COVID-19, Personal Protective Equipment, and Human Performance

Keith J. Ruskin, M.D.; Anna Clebone Ruskin, M.D.; Brian T. Musselman, C.As.P.; Jaime Rivas Harvey, C.As.P.; Thomas E. Nesthus, Ph.D.; Michael O'Connor, M.D.

Disclosures

Anesthesiology. 2021;134(4):518-525. 

In This Article

Conclusions

The COVID-19 pandemic reinforces the critical role that clinicians play in caring for patients and managing resources during local, regional, and global disasters. Clinicians are frequently on the front line of the response and are thus at an increased risk for infection. The personal protective equipment that is routinely used to protect clinicians imposes a variety of physiologic and psychologic stressors that may impair their performance. Modern medical personal protective equipment protects healthcare professionals but is often difficult to don and doff, is uncomfortable, and may impair a clinician's ability to care for his or her patients. This article offers immediate countermeasures that can help to mitigate these effects and provide some relief to clinicians who must wear personal protective equipment (Table 1).

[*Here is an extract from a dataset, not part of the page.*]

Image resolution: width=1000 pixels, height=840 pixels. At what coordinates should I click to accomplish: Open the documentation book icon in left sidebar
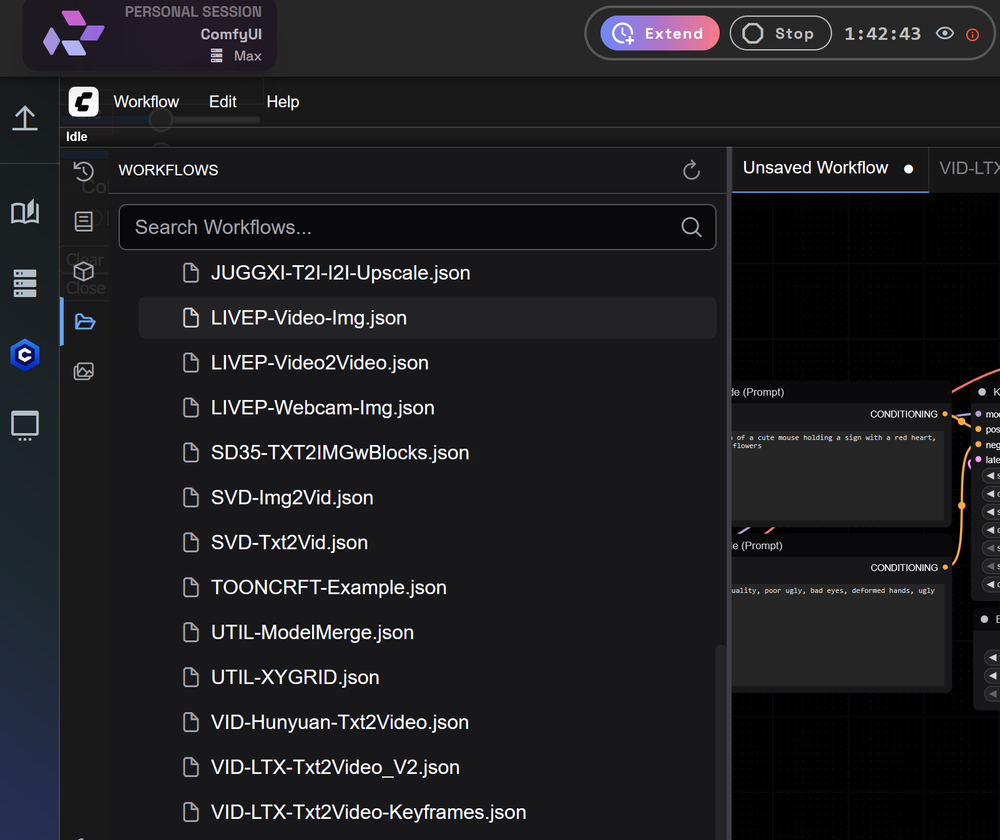[25, 212]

Improving the design of personal protective equipment can help to preserve a clinician's performance, especially in circumstances where this equipment will be worn for a prolonged period of time. Health care systems, government agencies, and experts in human performance should therefore work together to set universal standards for equipment quality, requirements, fit, and training. Although this article has described physiologic and psychologic stressors in the context of the current pandemic, the principles described are similar whenever clinicians work in an environment to which they are not accustomed. Healthcare professionals can improve patient safety and protect themselves by understanding how they are affected by physiologic and psychologic stressors and then implementing the appropriate countermeasures.